Of note, I like to configure my own partition layout but for those who just want it installed fresh or to have it overwrite an existing Linux install, Anaconda's new layout was very slick. I also noticed Joe was available as a pre-installed editor option on the software screen; not sure whether that's always been there but throwing that out there for what it's worth :).

Interface nastyness

A fresh install and a yum update later, Fedora 13 was booting just fine on my ThinkPad X40, the mouse had even been detected which Anaconda couldn't do. The document icons look suspiciously Mac-like, but that's okay because I'm also a Mac user and find them rather fetching!

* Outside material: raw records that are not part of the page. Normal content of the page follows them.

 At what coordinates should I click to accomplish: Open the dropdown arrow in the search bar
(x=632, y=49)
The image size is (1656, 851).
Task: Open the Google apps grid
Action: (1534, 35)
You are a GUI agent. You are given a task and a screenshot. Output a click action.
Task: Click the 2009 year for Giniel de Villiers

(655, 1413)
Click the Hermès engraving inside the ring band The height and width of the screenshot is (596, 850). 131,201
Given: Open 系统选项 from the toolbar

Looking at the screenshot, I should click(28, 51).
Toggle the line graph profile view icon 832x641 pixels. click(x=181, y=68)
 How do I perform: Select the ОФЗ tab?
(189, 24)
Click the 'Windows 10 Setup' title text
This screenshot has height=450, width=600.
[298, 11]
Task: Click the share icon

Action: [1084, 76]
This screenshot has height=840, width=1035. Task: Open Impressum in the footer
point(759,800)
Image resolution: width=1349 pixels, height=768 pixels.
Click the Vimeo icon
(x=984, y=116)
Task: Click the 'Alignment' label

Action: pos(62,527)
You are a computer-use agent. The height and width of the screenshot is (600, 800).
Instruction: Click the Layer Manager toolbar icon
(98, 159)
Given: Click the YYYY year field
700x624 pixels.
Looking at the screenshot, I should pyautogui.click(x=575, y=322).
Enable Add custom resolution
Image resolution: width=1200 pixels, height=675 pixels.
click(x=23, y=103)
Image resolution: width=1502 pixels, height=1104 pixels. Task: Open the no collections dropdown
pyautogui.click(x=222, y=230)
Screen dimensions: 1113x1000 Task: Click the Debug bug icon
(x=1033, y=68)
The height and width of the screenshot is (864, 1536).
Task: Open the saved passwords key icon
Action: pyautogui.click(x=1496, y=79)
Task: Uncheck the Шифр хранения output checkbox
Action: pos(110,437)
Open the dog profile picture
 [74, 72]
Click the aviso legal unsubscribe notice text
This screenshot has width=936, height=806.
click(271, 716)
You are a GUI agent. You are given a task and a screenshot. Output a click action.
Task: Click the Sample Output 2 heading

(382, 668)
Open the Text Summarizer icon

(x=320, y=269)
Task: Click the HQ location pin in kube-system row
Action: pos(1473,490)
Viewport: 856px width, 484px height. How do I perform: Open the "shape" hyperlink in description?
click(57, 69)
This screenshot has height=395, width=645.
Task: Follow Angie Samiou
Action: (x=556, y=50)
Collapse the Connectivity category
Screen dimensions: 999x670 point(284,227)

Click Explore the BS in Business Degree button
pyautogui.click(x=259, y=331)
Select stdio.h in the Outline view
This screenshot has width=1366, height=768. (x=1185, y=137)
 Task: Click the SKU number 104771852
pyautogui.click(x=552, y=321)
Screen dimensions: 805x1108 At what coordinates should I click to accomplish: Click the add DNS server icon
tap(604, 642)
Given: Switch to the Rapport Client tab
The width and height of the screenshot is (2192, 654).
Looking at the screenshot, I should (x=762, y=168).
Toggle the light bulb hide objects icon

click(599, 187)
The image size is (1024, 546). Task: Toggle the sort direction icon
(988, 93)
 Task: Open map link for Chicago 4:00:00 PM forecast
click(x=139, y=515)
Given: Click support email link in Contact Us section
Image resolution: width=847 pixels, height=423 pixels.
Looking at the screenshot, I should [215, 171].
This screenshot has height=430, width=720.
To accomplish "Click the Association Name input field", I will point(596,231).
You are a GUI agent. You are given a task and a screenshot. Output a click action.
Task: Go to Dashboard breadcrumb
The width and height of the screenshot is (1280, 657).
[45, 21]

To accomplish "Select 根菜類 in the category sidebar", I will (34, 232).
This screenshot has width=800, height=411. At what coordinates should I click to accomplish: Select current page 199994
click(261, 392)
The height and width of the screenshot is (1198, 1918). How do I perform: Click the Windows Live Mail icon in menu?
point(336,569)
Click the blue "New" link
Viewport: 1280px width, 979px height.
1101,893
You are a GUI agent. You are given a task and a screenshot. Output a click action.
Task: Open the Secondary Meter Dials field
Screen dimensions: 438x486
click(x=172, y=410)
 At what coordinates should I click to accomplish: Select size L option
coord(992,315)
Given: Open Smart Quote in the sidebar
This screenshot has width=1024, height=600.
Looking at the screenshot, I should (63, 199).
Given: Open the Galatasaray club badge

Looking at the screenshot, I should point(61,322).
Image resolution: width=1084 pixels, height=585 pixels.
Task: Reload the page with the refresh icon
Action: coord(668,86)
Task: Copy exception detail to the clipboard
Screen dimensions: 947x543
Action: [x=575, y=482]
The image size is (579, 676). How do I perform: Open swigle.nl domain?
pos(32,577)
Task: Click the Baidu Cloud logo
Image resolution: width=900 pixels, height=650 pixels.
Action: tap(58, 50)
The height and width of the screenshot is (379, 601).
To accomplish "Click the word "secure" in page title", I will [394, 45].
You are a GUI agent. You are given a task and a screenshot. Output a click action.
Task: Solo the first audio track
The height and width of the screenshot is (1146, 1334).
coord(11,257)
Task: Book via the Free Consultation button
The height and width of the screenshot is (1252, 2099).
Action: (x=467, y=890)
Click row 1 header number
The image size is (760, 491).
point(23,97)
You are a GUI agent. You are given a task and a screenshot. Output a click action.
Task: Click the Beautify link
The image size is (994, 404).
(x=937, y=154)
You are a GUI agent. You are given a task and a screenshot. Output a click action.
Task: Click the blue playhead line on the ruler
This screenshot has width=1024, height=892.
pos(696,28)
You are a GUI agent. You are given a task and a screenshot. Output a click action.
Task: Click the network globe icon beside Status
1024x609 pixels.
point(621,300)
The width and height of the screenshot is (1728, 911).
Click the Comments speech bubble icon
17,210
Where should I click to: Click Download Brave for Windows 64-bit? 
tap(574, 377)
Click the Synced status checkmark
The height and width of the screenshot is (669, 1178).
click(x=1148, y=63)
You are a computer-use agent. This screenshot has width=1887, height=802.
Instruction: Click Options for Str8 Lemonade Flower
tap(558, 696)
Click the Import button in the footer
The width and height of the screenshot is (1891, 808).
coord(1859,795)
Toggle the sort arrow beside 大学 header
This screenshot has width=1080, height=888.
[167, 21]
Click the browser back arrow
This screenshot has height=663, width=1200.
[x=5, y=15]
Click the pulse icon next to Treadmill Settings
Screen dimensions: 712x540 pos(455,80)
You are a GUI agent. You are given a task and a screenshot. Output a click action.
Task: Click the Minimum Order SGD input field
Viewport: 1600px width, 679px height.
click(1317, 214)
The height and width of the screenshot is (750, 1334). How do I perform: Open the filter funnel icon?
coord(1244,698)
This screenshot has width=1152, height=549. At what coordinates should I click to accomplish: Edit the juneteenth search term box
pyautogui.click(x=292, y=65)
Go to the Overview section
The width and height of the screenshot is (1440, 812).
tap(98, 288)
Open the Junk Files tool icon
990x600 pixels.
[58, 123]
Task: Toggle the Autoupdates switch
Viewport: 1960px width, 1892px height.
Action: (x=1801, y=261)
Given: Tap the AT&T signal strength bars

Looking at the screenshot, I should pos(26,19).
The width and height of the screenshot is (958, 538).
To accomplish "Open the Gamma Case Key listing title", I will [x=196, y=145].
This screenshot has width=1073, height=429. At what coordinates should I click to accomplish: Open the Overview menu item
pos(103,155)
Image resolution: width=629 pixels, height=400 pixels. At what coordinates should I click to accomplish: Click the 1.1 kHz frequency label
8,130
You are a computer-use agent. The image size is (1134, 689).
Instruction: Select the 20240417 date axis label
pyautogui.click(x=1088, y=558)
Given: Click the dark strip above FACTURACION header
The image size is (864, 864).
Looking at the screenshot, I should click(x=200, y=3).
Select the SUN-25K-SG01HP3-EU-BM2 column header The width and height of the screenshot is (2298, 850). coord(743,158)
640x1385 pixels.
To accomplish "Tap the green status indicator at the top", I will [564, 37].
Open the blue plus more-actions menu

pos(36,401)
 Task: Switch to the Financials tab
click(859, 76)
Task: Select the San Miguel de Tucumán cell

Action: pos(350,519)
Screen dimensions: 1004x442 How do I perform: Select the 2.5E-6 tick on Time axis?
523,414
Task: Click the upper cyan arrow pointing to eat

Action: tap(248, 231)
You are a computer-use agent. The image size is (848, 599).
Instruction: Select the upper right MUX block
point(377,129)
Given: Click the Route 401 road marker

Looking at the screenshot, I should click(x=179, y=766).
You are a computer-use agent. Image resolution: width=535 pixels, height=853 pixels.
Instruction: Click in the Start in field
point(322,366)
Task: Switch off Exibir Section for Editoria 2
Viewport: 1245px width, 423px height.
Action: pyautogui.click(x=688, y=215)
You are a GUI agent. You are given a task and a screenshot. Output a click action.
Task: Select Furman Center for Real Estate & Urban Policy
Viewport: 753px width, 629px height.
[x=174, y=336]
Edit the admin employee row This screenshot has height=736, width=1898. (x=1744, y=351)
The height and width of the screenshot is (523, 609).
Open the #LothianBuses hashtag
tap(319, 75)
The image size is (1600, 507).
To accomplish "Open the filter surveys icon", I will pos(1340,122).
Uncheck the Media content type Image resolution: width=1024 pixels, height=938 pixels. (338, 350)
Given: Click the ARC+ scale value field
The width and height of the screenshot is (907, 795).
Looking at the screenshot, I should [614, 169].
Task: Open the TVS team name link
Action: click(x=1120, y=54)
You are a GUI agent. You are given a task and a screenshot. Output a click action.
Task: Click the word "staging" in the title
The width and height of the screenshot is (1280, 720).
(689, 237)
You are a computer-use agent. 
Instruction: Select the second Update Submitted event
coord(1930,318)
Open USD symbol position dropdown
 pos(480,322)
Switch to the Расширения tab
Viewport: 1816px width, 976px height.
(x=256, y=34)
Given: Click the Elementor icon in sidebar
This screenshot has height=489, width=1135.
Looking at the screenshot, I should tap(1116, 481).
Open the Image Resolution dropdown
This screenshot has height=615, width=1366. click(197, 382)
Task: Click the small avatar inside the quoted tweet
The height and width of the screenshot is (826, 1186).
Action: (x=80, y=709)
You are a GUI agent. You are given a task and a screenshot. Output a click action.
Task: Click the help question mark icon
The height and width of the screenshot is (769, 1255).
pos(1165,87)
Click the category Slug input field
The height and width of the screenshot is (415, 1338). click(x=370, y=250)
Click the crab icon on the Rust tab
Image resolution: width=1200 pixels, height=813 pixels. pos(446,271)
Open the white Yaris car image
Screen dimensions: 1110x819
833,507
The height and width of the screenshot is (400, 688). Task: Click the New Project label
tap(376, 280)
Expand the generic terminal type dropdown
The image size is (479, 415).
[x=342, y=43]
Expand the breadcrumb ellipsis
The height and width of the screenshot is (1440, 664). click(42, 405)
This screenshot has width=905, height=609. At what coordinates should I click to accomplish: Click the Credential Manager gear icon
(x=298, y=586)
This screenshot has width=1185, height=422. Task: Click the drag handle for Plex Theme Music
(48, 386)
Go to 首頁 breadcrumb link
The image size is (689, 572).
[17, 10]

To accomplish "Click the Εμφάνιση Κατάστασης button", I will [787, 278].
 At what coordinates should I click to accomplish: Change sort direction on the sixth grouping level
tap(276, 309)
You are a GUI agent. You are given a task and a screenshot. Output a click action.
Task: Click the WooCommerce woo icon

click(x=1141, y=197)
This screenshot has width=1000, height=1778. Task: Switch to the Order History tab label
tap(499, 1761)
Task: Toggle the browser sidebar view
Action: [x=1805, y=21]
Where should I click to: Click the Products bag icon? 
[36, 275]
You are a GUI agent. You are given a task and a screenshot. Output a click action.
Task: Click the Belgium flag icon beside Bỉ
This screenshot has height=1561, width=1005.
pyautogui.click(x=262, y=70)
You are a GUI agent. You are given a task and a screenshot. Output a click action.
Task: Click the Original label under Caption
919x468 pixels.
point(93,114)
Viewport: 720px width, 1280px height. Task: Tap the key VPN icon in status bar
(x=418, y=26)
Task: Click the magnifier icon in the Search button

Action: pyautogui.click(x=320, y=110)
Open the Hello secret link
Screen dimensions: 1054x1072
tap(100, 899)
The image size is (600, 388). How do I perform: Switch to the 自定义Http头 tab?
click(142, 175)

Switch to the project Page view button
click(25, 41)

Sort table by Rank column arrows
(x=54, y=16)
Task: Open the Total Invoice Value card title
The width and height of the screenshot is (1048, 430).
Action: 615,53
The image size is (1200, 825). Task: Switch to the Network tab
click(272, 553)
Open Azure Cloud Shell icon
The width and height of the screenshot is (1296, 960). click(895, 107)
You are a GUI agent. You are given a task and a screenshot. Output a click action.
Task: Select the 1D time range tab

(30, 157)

Now for the bad news. I'm not sure whether it's the new open intel X11 video drivers (with otherwise work beautifully), but unfortunately the interface looks terrible. Icons displayed in menus and toolbars are either poorly rendered with jaggered, ill defined edges or in some cases not even existent. All the default Gnome icon sets and icon sets I've installed myself (I like Nimbus and Tango) look this way.

On a Windows machine I would diagnose this problem as being caused by a low colour depth, but photos and Metacity render gradients and colour just fine, so I'm thinking it must be a GTK issue. Lending support to this theory is that icons in Firefox look the way they should too, which means (I'm assuming) Cairo is okay but plain GTK isn't.

These visual artefacts are not present on the FreeBSD 8.0 partition on this machine, nor were they there in Fedora 12. To make sure the installer didn't do anything funky or forget to install a package, I reinstalled Fedora 13 from a DVD and a USB key from different sources with the same results.

Oh yeah, and Metacity still can't handle double width characters in window titles. I suppose this is an issue with the Gnome folks and not Fedora though, so I'll leave it at that.

The compliment sandwich

As Stewie Griffin would do, I thought I'd structure this review as a compliment sandwich, with positive things on the outside and the negative things in the middle so we end on a high note :).

Firstly, kudos to the Fedora team for continuing to reduce their dependency on Mono! Fedora 12 implemented the beautiful Gnote in place of Tomboy, and with 13 they replaced F-Spot with Shotwell. I have to admit I'd never heard of the Vala language until I read up about Shotwell, it looks really interesting and the perfect antidote to Mono which has always made me feel uneasy. Could Gnome finally be able to compete with KDE and Qt in this regard now?

And of course I'm delighted that a fully featured Python 3.0 stack is now available in the default install! Granted my primary Python haunt is Django, but my personal scripts have been running on 3.0 on my Mac for a long while now, so it'll be great to port them over.

Conclusions

Overall aside from a couple of glitches on my specific hardware, Fedora 13 looks like a solid release.